それでも一縷の望みをかけて衛星のレンズをあらゆる角度に向けていると、ようやく一つの希望が見えた。
「見つけた! アペイロンじゃ!」
「ほんまに? やっぱりあのアホ、生きとったんや!」
「やれやれ、余計な心配かけやがって……」
スフィーの声にエリサは飛び上がって喜び、舞哉は一瞬だけ安堵するが、すぐにまた仏頂面に戻った。
そしてスフィーもまた、緩んだ気を引き締めんと重い声で皆に告げた。
「どうやら喜んでばかりもおられんようじゃぞ」
「ど、どないしたんや? まさか……」
「恐らく爆発に巻き込まれたようじゃな。小僧は今吹っ飛ばされて、もの凄い速度で地球から遠ざかっておる」
「それがどないしたん? 飛べるんやから、いくら離れてもいつかは帰ってこられるんやろ?」
「…………ッ!」
何を悠長な事を、と思わずスフィーは声を荒げて叱責しそうになったが、すぐさま思い直した。エリサを無知と思ってはいけない。彼女も所詮は地球人。生まれてから一度も宇宙に出た事のない宇宙処女なのだから、分からなくても仕方が無い。
「考えてもみろ。今もなお小僧が地球から離れておるという事は、間違いなく意識がないという状況じゃ」
「つまり、虎鉄が気がつくまで飛びっ放しっちゅう事か」
「左様。そこで問題なのは、小僧の意識が無いという事じゃ。宇宙で方向を見失うという事が、どれだけ恐ろしい事か分かるか? 解かり易く例えるなら、地図もコンパスも無しに小船で大海原に放り出されるようなものじゃぞ」
「あかん……最悪や。アイツただでさえ方向音痴やのに」
ようやく合点がいったエリサの顔が、見る見る青ざめる。二次元的な三百六十度方位の地上と違い、宇宙の三次元的な立体方位の中で方角を見失うという事が、どれだけ恐ろしいか理解できたようだ。しかも宇宙は無限に広がっていると言っても過言ではない。そんな中、進むべき道を間違えたとしたら、それこそ永遠に闇の中を彷徨う事になる。
「だったら早よ虎鉄を起こさな!」
「さっきから何度も呼びかけておるが、さっぱり繋がらん。どうやら爆発に巻き込まれた時、ロボ頭を失くしたようじゃ」
「なんやて~。ほな、どないしたらええんや……」
泣きそうな顔で訊かれても、スフィーは肩をすくめる事しかできない。いくら魔法使いと呼ばれる彼女でも、手持ちの道具が足りなくてはできる事に限りがある。手品師だって、種も仕掛けもなしでは舞台に上がれないのだ。

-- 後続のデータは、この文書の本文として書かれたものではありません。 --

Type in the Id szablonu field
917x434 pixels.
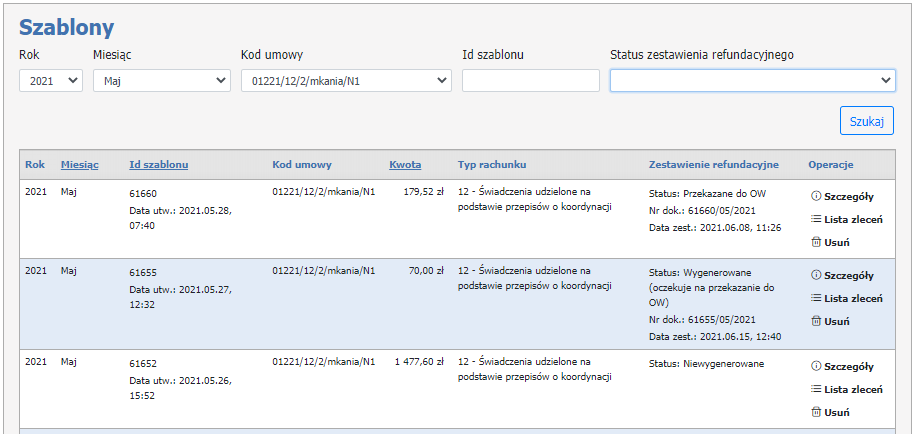[530, 81]
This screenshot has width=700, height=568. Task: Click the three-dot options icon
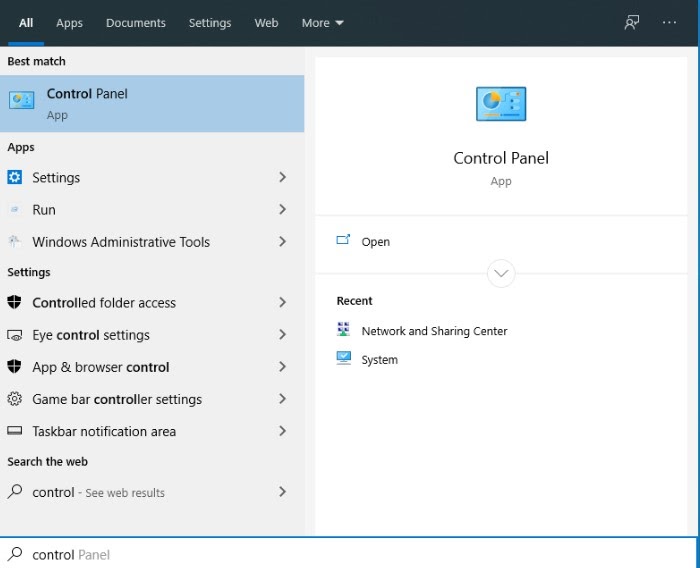(669, 23)
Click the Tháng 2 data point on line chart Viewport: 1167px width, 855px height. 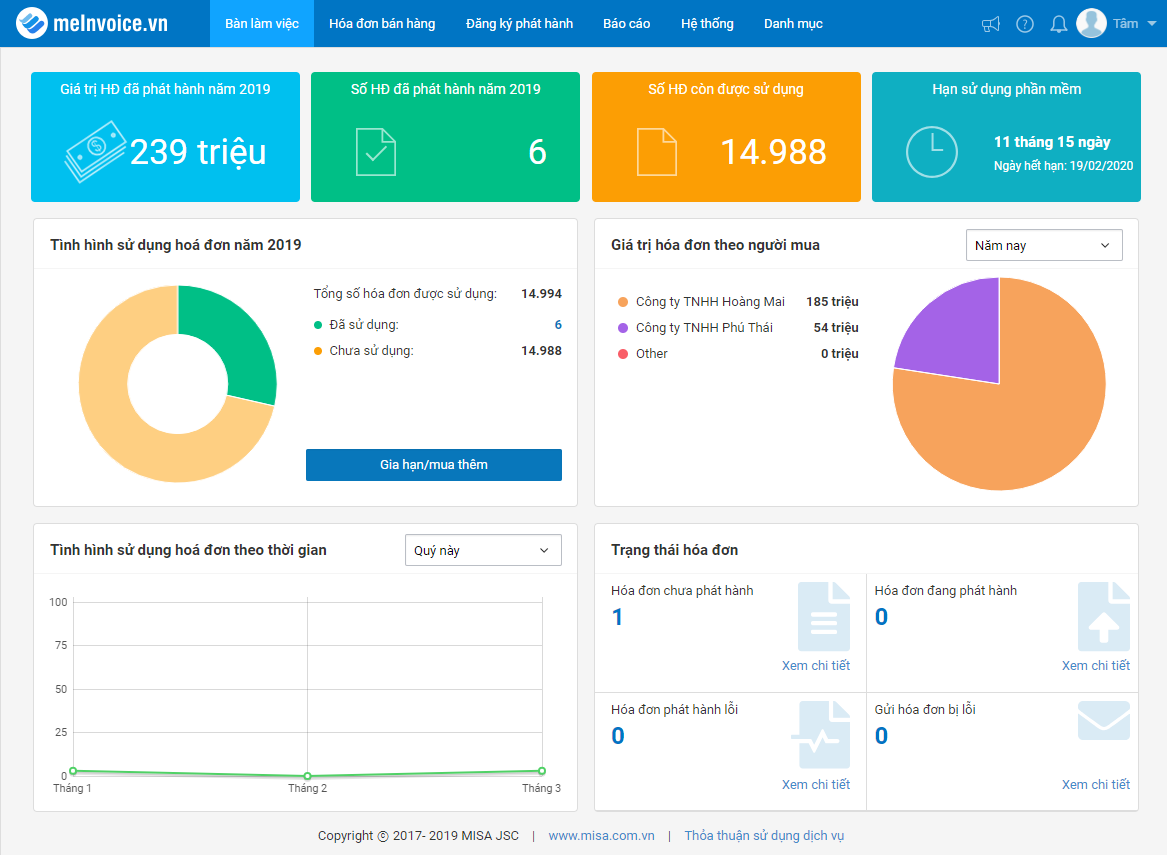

そうこうしている間にも、虎鉄は秒速十五キロメートルほどの速度で移動しており、このままではあと一分もしないうちに“神の眼”の超望遠レンズでも捉えきれない距離まで飛んで行ってしまう。何かをするには、あまりにも時間は限られている。
「そうや。あんた、今からウチの言うとおりに人工衛星を動かして!」
「何をするつもりじゃ?」
訊ねるスフィーにエリサは、獰猛な笑みを浮かべて答えた。